:: Exercise objective ::
Only the lines holding "will" are wanted. Copy every one from the records below.

:: Extracted records ::
%%
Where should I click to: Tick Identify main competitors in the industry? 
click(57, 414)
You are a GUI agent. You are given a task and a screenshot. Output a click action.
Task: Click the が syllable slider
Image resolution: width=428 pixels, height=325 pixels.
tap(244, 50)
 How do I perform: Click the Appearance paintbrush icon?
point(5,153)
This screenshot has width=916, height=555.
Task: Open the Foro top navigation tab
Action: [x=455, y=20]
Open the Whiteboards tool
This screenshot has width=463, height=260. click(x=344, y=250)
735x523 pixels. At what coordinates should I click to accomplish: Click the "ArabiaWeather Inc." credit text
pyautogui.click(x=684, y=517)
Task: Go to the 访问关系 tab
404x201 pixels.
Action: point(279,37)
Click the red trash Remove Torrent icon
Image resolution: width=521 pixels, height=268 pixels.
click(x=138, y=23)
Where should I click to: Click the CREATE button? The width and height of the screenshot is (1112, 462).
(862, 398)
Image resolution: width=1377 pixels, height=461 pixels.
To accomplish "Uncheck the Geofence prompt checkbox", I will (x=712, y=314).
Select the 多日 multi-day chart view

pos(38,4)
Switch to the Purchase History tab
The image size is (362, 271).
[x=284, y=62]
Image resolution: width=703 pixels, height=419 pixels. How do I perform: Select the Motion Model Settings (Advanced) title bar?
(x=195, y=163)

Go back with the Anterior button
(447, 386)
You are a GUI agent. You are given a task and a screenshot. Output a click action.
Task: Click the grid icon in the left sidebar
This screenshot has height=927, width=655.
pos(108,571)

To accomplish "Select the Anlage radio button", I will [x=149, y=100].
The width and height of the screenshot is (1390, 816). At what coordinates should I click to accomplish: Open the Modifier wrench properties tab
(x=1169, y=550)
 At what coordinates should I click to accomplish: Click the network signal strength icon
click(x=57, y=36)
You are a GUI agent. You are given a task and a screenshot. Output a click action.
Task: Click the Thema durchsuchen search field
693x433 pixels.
%%
:: Answer ::
To accomplish "Uncheck the Geofence prompt checkbox", I will (x=712, y=314).
To accomplish "Select the Anlage radio button", I will [x=149, y=100].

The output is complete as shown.